Sorry, aber Hassbriefe an den Herausgeber kämen nicht mehr an: Wulf Beleites ist 2018 leider verstorben.
Als ich also gerade dabei war, mich in Pfützen und an Bordsteinkanten der Fäkalreste zu entledigen und auf diese Weise ungewollt selbst in den eingangs erwähnten asozialen Kontext rückte, fielen mir zwei Dinge auf: Erstens, es wäre zu einfach, die armen Tölen und Kläffer zu dissen, Kacken muss schließlich jede:r mal. Schuld sind doch eigentlich die Halter:innen. Konsequenterweise trüge mein Magazin deshalb den Namen Hund und Halter – Zeitschrift für gruppenbezogene Menschenfeindlichkeit.
Häufchendichte schrumpft
Zweitens, wäre diese Abscheu denn wirklich gerechtfertigt? Man mag es kaum glauben, aber ich war tatsächlich schon lange nicht mehr in eines dieser stinkenden Asphalt-Baisers gelaufen, und wenn ich so darüber nachdenke, dann ist allem subjektiven Anschein nach die Häufchendichte deutlich geschrumpft.
Wirklich belegen ließe sich das nicht. Belastbare Zahlen sind rar, zuletzt berichtete die Berliner B. Z. 2014 von einer „Schätzung der Umweltverwaltung“, nach der täglich (!) 55 Tonnen Hundekot „auf Berlins Straßen“ landen würden.
Gut, wären es tatsächlich die Straßen, wäre die Stadt schon längst hundefrei, es sind dann aber doch nur die Gehwege und Grünanlagen. Und ob wirklich weniger abgestuhlt wird, ließe sich mittlerweile gar nicht mehr richtig einschätzen, weil viele Haufen mit dem Kotbeutel im Müll landen. Danke dafür!

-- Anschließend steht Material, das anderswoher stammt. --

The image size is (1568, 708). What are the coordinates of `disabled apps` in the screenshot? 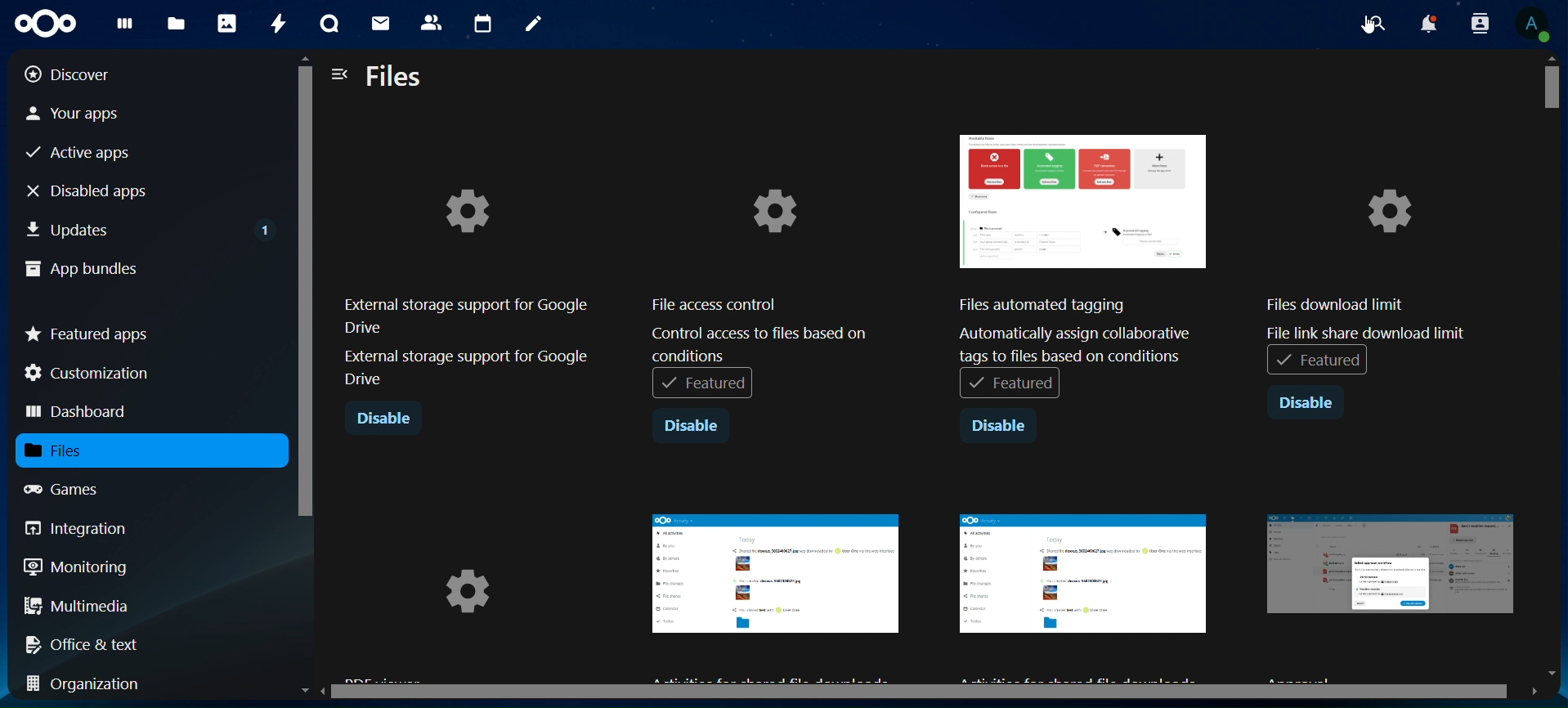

Meine Flanier-Barrios gehören heute zu den am meisten gentrifizierten Stadtteilen Berlins. Als vor zwei Jahrzehnten nach Kreuzberg gezogener Charlottenburger fühle ich mich dem letzten bisher nicht verdrängten Rest zugehörig. Vielleicht bilde ich es mir ein, aber ich bin mir sicher: Damals lag mehr Scheiße auf den Gehwegen. Und mein Eindruck im Laufe der Jahre: Je weniger Scheiße, desto gentrifizierter der Kiez, oder andersrum …
Auf jeden Fall ist seit diesem Gedankengang die Anwesenheit von Scheiße eine nicht mehr ganz so negative Angelegenheit für mich. Um meinen Verbleib im Kiez zu sichern, gehe ich nun jeden Abend nach Einbruch der Dunkelheit einmal um den Block und knöpfe mir die Hosen auf, nein, Spaß.
Aber hey: Reclaim the streets!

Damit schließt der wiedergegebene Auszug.